[Stored data entries]
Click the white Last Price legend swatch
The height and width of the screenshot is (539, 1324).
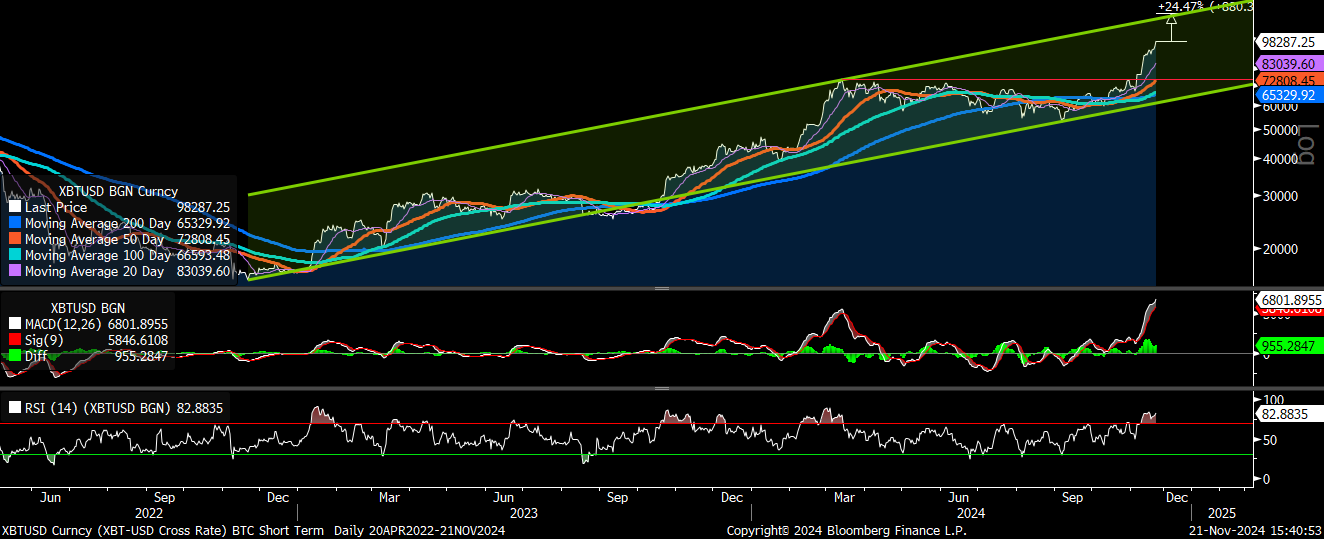[14, 207]
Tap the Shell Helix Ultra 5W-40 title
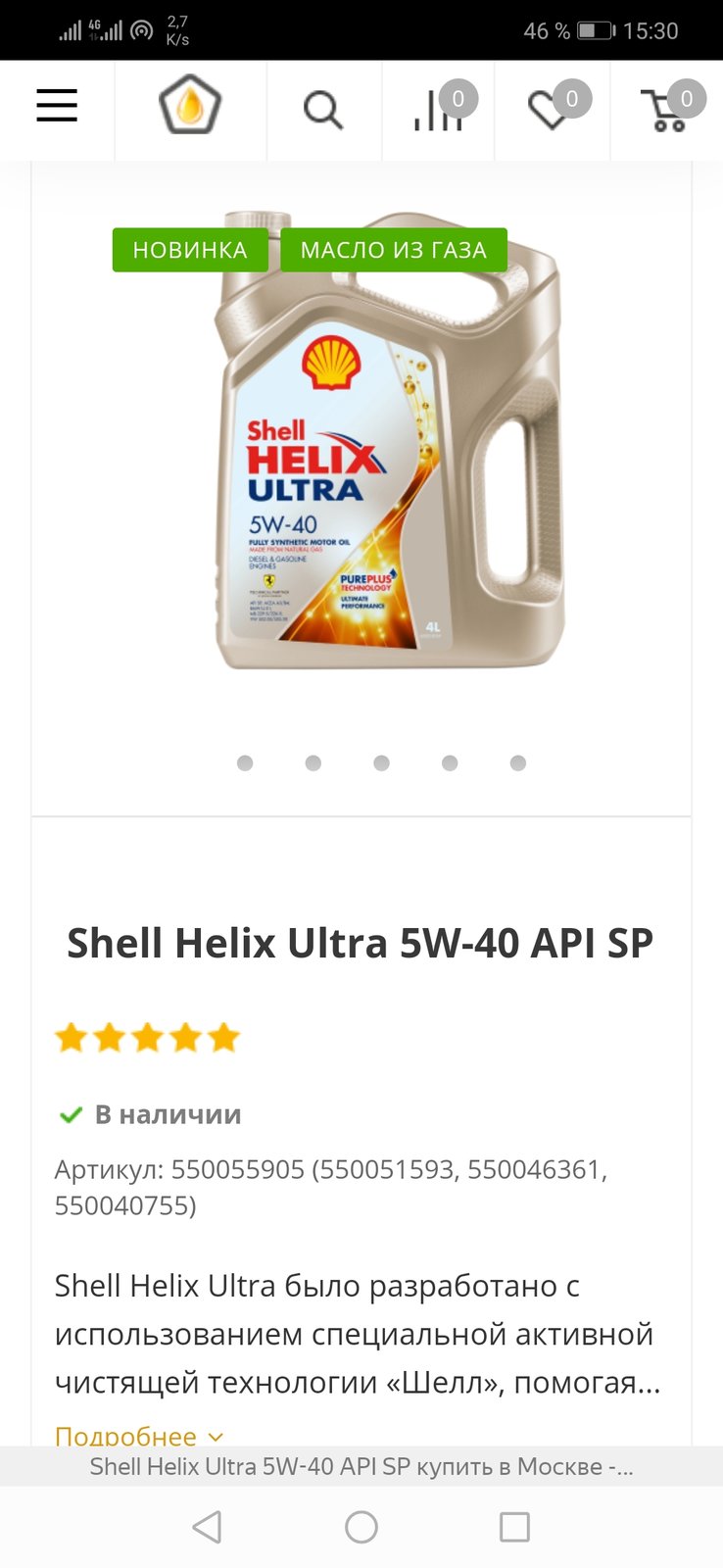This screenshot has height=1568, width=723. click(361, 943)
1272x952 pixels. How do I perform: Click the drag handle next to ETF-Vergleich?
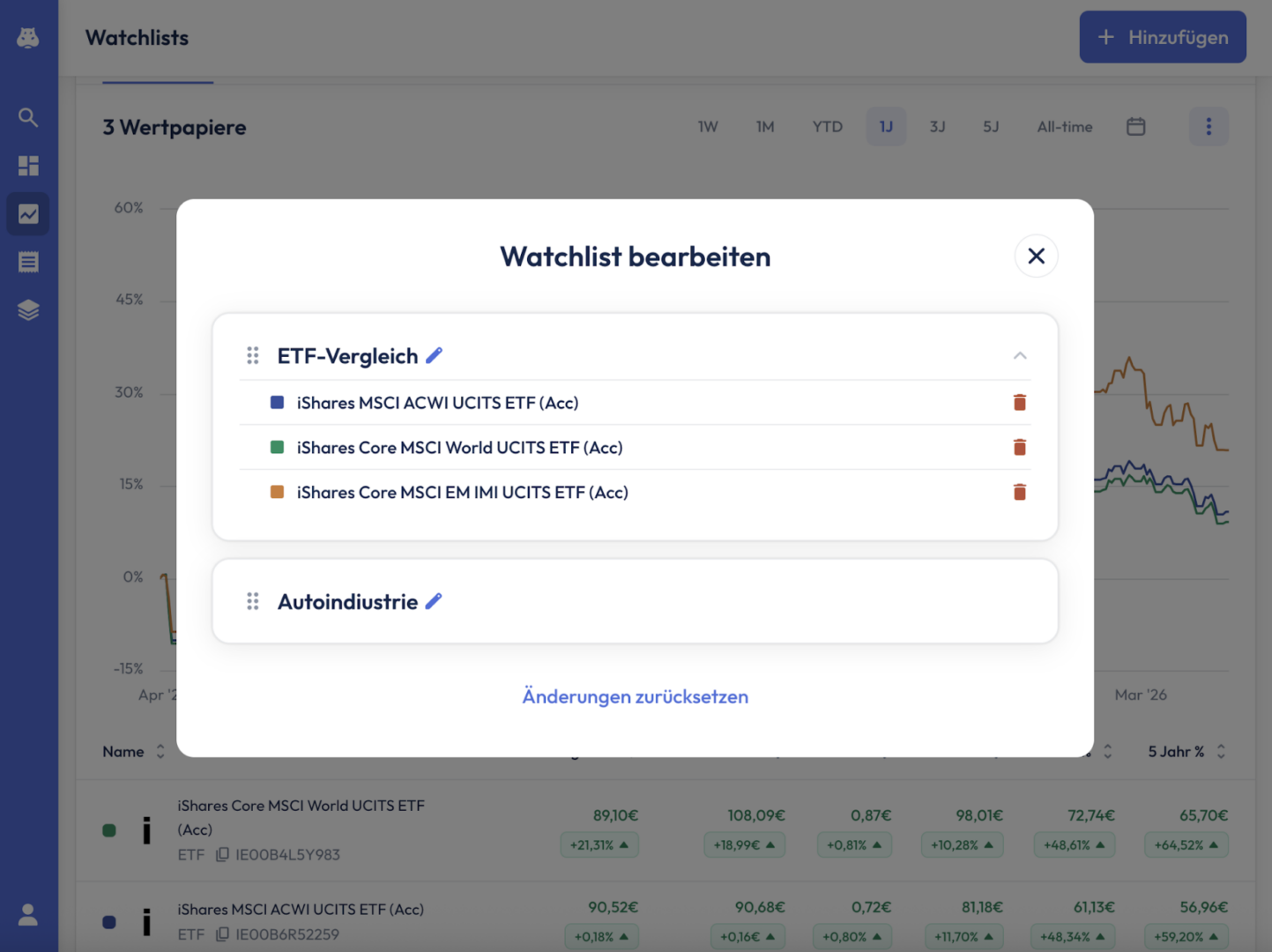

[Work instruction]
Full transcription without images: please go through the records and repeat them exactly.

[Solution to the problem]
Click the white Last Price legend swatch
The height and width of the screenshot is (539, 1324).
[14, 207]
Tap the Shell Helix Ultra 5W-40 title
This screenshot has height=1568, width=723. click(361, 943)
1272x952 pixels. How do I perform: Click the drag handle next to ETF-Vergleich?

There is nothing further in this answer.